** SUPPLIED INFORMATION follows **
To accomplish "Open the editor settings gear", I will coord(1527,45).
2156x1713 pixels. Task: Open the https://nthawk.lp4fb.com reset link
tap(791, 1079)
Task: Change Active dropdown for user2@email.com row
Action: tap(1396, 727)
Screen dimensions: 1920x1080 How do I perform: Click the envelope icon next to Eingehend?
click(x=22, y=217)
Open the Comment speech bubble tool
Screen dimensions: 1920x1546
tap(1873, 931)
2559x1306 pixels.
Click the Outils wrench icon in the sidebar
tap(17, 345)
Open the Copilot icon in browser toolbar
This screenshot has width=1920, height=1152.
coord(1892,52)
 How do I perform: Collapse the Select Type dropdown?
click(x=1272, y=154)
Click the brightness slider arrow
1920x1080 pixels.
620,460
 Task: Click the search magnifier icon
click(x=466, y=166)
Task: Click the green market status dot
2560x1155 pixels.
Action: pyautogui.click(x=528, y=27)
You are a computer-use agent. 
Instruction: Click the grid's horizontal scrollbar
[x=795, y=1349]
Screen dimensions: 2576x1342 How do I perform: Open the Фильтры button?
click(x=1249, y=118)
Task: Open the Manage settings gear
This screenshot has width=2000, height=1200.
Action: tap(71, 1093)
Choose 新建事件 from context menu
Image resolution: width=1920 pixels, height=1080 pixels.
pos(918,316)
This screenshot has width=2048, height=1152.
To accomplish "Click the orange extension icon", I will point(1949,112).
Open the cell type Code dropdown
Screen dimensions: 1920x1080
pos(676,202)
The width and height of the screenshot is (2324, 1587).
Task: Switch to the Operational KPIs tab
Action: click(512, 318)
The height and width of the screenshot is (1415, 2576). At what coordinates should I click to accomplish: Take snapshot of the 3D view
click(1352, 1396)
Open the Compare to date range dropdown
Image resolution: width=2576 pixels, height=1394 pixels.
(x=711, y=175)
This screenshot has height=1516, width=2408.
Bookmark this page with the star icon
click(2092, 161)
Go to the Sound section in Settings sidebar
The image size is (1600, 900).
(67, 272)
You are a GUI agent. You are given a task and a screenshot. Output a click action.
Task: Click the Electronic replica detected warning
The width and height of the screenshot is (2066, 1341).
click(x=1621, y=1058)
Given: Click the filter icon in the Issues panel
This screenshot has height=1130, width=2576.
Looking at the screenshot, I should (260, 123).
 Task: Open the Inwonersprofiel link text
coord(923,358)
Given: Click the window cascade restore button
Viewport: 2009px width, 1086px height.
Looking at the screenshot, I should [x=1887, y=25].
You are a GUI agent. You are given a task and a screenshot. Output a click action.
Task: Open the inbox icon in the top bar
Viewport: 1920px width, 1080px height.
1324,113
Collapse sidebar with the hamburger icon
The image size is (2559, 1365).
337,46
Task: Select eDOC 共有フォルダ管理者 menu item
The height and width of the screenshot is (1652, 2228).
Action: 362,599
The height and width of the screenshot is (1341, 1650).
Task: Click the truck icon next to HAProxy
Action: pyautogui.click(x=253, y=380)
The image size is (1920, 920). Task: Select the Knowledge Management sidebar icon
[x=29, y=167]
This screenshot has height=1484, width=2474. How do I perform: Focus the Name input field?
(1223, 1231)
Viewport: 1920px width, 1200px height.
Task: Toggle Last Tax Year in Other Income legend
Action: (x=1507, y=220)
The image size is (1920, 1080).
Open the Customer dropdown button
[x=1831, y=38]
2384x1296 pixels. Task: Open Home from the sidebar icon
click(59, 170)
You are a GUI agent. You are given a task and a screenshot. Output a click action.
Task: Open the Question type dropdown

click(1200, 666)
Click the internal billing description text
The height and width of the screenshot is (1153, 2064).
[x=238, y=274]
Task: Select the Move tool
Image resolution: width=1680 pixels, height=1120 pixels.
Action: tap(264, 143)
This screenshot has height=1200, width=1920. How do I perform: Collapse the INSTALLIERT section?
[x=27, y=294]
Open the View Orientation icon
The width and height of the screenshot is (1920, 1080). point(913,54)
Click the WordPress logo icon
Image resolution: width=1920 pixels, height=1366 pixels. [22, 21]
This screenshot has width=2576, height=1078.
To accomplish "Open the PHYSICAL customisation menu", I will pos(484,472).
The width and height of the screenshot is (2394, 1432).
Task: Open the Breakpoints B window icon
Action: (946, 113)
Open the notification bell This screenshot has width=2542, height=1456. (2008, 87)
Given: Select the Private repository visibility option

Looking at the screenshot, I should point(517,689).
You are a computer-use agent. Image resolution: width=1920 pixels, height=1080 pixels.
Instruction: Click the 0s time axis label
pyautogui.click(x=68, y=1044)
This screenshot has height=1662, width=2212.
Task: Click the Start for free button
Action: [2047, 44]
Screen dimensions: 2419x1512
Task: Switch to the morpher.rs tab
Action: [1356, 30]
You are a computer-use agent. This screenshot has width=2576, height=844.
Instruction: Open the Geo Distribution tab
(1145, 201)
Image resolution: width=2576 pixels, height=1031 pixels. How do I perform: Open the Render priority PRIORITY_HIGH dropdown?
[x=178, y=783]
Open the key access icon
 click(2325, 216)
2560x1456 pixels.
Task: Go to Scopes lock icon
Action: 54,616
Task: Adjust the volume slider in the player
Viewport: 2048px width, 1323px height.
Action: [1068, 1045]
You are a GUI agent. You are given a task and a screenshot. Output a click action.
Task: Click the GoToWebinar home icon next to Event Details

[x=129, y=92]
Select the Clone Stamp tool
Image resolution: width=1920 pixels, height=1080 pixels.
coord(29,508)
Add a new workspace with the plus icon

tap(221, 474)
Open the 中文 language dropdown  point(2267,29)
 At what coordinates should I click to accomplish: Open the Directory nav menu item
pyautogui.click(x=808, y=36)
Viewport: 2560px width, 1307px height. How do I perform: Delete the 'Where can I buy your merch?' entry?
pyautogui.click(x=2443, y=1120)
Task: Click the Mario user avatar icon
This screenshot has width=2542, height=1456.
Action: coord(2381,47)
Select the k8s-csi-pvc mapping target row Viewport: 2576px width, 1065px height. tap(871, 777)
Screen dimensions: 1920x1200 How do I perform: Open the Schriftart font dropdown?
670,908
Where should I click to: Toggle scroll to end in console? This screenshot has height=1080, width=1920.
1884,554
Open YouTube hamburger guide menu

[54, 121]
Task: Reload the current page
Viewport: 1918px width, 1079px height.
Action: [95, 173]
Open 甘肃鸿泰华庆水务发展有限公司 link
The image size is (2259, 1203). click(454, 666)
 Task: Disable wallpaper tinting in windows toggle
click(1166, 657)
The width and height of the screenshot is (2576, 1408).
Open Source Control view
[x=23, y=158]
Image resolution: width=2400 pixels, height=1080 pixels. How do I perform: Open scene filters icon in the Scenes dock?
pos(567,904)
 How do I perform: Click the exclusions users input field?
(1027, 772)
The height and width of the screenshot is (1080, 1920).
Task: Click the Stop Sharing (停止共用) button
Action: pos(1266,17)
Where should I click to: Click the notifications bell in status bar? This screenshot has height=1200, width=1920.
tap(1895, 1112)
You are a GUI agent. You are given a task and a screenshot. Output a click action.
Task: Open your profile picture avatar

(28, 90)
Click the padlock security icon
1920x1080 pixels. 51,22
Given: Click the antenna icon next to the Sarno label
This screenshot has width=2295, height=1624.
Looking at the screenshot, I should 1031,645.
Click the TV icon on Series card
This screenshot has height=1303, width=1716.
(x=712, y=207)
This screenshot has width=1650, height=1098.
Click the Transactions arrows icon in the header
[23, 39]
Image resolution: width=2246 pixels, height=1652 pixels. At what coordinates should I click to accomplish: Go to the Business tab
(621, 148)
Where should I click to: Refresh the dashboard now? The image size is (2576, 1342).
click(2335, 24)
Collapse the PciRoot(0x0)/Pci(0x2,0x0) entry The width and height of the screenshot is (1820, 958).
** End of SUPPLIED INFORMATION **
### EXERCISE
Go through the data and copy each line exactly as it reads.

### REPLY TO THE EXERCISE
To accomplish "Open the editor settings gear", I will coord(1527,45).
2156x1713 pixels. Task: Open the https://nthawk.lp4fb.com reset link
tap(791, 1079)
Task: Change Active dropdown for user2@email.com row
Action: tap(1396, 727)
Screen dimensions: 1920x1080 How do I perform: Click the envelope icon next to Eingehend?
click(x=22, y=217)
Open the Comment speech bubble tool
Screen dimensions: 1920x1546
tap(1873, 931)
2559x1306 pixels.
Click the Outils wrench icon in the sidebar
tap(17, 345)
Open the Copilot icon in browser toolbar
This screenshot has width=1920, height=1152.
coord(1892,52)
 How do I perform: Collapse the Select Type dropdown?
click(x=1272, y=154)
Click the brightness slider arrow
1920x1080 pixels.
620,460
 Task: Click the search magnifier icon
click(x=466, y=166)
Task: Click the green market status dot
2560x1155 pixels.
Action: pyautogui.click(x=528, y=27)
You are a computer-use agent. 
Instruction: Click the grid's horizontal scrollbar
[x=795, y=1349]
Screen dimensions: 2576x1342 How do I perform: Open the Фильтры button?
click(x=1249, y=118)
Task: Open the Manage settings gear
This screenshot has width=2000, height=1200.
Action: tap(71, 1093)
Choose 新建事件 from context menu
Image resolution: width=1920 pixels, height=1080 pixels.
pos(918,316)
This screenshot has width=2048, height=1152.
To accomplish "Click the orange extension icon", I will point(1949,112).
Open the cell type Code dropdown
Screen dimensions: 1920x1080
pos(676,202)
The width and height of the screenshot is (2324, 1587).
Task: Switch to the Operational KPIs tab
Action: click(512, 318)
The height and width of the screenshot is (1415, 2576). At what coordinates should I click to accomplish: Take snapshot of the 3D view
click(1352, 1396)
Open the Compare to date range dropdown
Image resolution: width=2576 pixels, height=1394 pixels.
(x=711, y=175)
This screenshot has height=1516, width=2408.
Bookmark this page with the star icon
click(2092, 161)
Go to the Sound section in Settings sidebar
The image size is (1600, 900).
(67, 272)
You are a GUI agent. You are given a task and a screenshot. Output a click action.
Task: Click the Electronic replica detected warning
The width and height of the screenshot is (2066, 1341).
click(x=1621, y=1058)
Given: Click the filter icon in the Issues panel
This screenshot has height=1130, width=2576.
Looking at the screenshot, I should (260, 123).
 Task: Open the Inwonersprofiel link text
coord(923,358)
Given: Click the window cascade restore button
Viewport: 2009px width, 1086px height.
Looking at the screenshot, I should [x=1887, y=25].
You are a GUI agent. You are given a task and a screenshot. Output a click action.
Task: Open the inbox icon in the top bar
Viewport: 1920px width, 1080px height.
1324,113
Collapse sidebar with the hamburger icon
The image size is (2559, 1365).
337,46
Task: Select eDOC 共有フォルダ管理者 menu item
The height and width of the screenshot is (1652, 2228).
Action: 362,599
The height and width of the screenshot is (1341, 1650).
Task: Click the truck icon next to HAProxy
Action: pyautogui.click(x=253, y=380)
The image size is (1920, 920). Task: Select the Knowledge Management sidebar icon
[x=29, y=167]
This screenshot has height=1484, width=2474. How do I perform: Focus the Name input field?
(1223, 1231)
Viewport: 1920px width, 1200px height.
Task: Toggle Last Tax Year in Other Income legend
Action: (x=1507, y=220)
The image size is (1920, 1080).
Open the Customer dropdown button
[x=1831, y=38]
2384x1296 pixels. Task: Open Home from the sidebar icon
click(59, 170)
You are a GUI agent. You are given a task and a screenshot. Output a click action.
Task: Open the Question type dropdown

click(1200, 666)
Click the internal billing description text
The height and width of the screenshot is (1153, 2064).
[x=238, y=274]
Task: Select the Move tool
Image resolution: width=1680 pixels, height=1120 pixels.
Action: tap(264, 143)
This screenshot has height=1200, width=1920. How do I perform: Collapse the INSTALLIERT section?
[x=27, y=294]
Open the View Orientation icon
The width and height of the screenshot is (1920, 1080). point(913,54)
Click the WordPress logo icon
Image resolution: width=1920 pixels, height=1366 pixels. [22, 21]
This screenshot has width=2576, height=1078.
To accomplish "Open the PHYSICAL customisation menu", I will pos(484,472).
The width and height of the screenshot is (2394, 1432).
Task: Open the Breakpoints B window icon
Action: (946, 113)
Open the notification bell This screenshot has width=2542, height=1456. (2008, 87)
Given: Select the Private repository visibility option

Looking at the screenshot, I should point(517,689).
You are a computer-use agent. Image resolution: width=1920 pixels, height=1080 pixels.
Instruction: Click the 0s time axis label
pyautogui.click(x=68, y=1044)
This screenshot has height=1662, width=2212.
Task: Click the Start for free button
Action: [2047, 44]
Screen dimensions: 2419x1512
Task: Switch to the morpher.rs tab
Action: [1356, 30]
You are a computer-use agent. This screenshot has width=2576, height=844.
Instruction: Open the Geo Distribution tab
(1145, 201)
Image resolution: width=2576 pixels, height=1031 pixels. How do I perform: Open the Render priority PRIORITY_HIGH dropdown?
[x=178, y=783]
Open the key access icon
 click(2325, 216)
2560x1456 pixels.
Task: Go to Scopes lock icon
Action: 54,616
Task: Adjust the volume slider in the player
Viewport: 2048px width, 1323px height.
Action: [1068, 1045]
You are a GUI agent. You are given a task and a screenshot. Output a click action.
Task: Click the GoToWebinar home icon next to Event Details

[x=129, y=92]
Select the Clone Stamp tool
Image resolution: width=1920 pixels, height=1080 pixels.
coord(29,508)
Add a new workspace with the plus icon

tap(221, 474)
Open the 中文 language dropdown  point(2267,29)
 At what coordinates should I click to accomplish: Open the Directory nav menu item
pyautogui.click(x=808, y=36)
Viewport: 2560px width, 1307px height. How do I perform: Delete the 'Where can I buy your merch?' entry?
pyautogui.click(x=2443, y=1120)
Task: Click the Mario user avatar icon
This screenshot has width=2542, height=1456.
Action: coord(2381,47)
Select the k8s-csi-pvc mapping target row Viewport: 2576px width, 1065px height. tap(871, 777)
Screen dimensions: 1920x1200 How do I perform: Open the Schriftart font dropdown?
670,908
Where should I click to: Toggle scroll to end in console? This screenshot has height=1080, width=1920.
1884,554
Open YouTube hamburger guide menu

[54, 121]
Task: Reload the current page
Viewport: 1918px width, 1079px height.
Action: [95, 173]
Open 甘肃鸿泰华庆水务发展有限公司 link
The image size is (2259, 1203). click(454, 666)
 Task: Disable wallpaper tinting in windows toggle
click(1166, 657)
The width and height of the screenshot is (2576, 1408).
Open Source Control view
[x=23, y=158]
Image resolution: width=2400 pixels, height=1080 pixels. How do I perform: Open scene filters icon in the Scenes dock?
pos(567,904)
 How do I perform: Click the exclusions users input field?
(1027, 772)
The height and width of the screenshot is (1080, 1920).
Task: Click the Stop Sharing (停止共用) button
Action: pos(1266,17)
Where should I click to: Click the notifications bell in status bar? This screenshot has height=1200, width=1920.
tap(1895, 1112)
You are a GUI agent. You are given a task and a screenshot. Output a click action.
Task: Open your profile picture avatar

(28, 90)
Click the padlock security icon
1920x1080 pixels. 51,22
Given: Click the antenna icon next to the Sarno label
This screenshot has width=2295, height=1624.
Looking at the screenshot, I should 1031,645.
Click the TV icon on Series card
This screenshot has height=1303, width=1716.
(x=712, y=207)
This screenshot has width=1650, height=1098.
Click the Transactions arrows icon in the header
[23, 39]
Image resolution: width=2246 pixels, height=1652 pixels. At what coordinates should I click to accomplish: Go to the Business tab
(621, 148)
Where should I click to: Refresh the dashboard now? The image size is (2576, 1342).
click(2335, 24)
Collapse the PciRoot(0x0)/Pci(0x2,0x0) entry The width and height of the screenshot is (1820, 958).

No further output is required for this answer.